# Exercise
Print the listing below exactly. Leave nothing out.

# Records for processing
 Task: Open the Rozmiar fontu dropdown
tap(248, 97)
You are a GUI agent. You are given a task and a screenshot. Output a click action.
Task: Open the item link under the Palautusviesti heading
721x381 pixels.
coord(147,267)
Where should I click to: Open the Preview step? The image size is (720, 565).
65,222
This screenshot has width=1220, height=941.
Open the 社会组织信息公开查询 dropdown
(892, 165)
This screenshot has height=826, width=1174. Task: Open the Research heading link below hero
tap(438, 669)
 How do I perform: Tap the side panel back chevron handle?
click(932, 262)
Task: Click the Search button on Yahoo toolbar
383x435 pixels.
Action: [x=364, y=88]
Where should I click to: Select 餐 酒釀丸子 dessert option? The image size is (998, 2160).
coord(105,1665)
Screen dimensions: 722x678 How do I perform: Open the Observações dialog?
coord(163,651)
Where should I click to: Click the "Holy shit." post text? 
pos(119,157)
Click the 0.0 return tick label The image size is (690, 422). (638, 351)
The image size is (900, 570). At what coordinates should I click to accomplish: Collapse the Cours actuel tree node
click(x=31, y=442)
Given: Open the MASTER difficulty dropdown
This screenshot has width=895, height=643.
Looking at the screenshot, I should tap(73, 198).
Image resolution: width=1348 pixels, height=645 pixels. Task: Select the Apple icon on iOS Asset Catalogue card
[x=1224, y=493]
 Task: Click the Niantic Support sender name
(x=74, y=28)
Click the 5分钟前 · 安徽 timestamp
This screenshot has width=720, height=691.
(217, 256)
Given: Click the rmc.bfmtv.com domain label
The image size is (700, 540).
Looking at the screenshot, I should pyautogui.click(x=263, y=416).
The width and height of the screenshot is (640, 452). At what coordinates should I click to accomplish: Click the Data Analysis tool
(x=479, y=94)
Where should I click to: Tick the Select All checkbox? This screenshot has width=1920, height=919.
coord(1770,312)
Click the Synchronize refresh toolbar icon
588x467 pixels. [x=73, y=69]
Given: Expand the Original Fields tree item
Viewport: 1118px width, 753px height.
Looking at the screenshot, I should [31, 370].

# Solution for this problem
 Task: Open the Rozmiar fontu dropdown
tap(248, 97)
You are a GUI agent. You are given a task and a screenshot. Output a click action.
Task: Open the item link under the Palautusviesti heading
721x381 pixels.
coord(147,267)
Where should I click to: Open the Preview step? The image size is (720, 565).
65,222
This screenshot has width=1220, height=941.
Open the 社会组织信息公开查询 dropdown
(892, 165)
This screenshot has height=826, width=1174. Task: Open the Research heading link below hero
tap(438, 669)
 How do I perform: Tap the side panel back chevron handle?
click(932, 262)
Task: Click the Search button on Yahoo toolbar
383x435 pixels.
Action: [x=364, y=88]
Where should I click to: Select 餐 酒釀丸子 dessert option? The image size is (998, 2160).
coord(105,1665)
Screen dimensions: 722x678 How do I perform: Open the Observações dialog?
coord(163,651)
Where should I click to: Click the "Holy shit." post text? 
pos(119,157)
Click the 0.0 return tick label The image size is (690, 422). (638, 351)
The image size is (900, 570). At what coordinates should I click to accomplish: Collapse the Cours actuel tree node
click(x=31, y=442)
Given: Open the MASTER difficulty dropdown
This screenshot has width=895, height=643.
Looking at the screenshot, I should tap(73, 198).
Image resolution: width=1348 pixels, height=645 pixels. Task: Select the Apple icon on iOS Asset Catalogue card
[x=1224, y=493]
 Task: Click the Niantic Support sender name
(x=74, y=28)
Click the 5分钟前 · 安徽 timestamp
This screenshot has width=720, height=691.
(217, 256)
Given: Click the rmc.bfmtv.com domain label
The image size is (700, 540).
Looking at the screenshot, I should pyautogui.click(x=263, y=416).
The width and height of the screenshot is (640, 452). At what coordinates should I click to accomplish: Click the Data Analysis tool
(x=479, y=94)
Where should I click to: Tick the Select All checkbox? This screenshot has width=1920, height=919.
coord(1770,312)
Click the Synchronize refresh toolbar icon
588x467 pixels. [x=73, y=69]
Given: Expand the Original Fields tree item
Viewport: 1118px width, 753px height.
Looking at the screenshot, I should [31, 370].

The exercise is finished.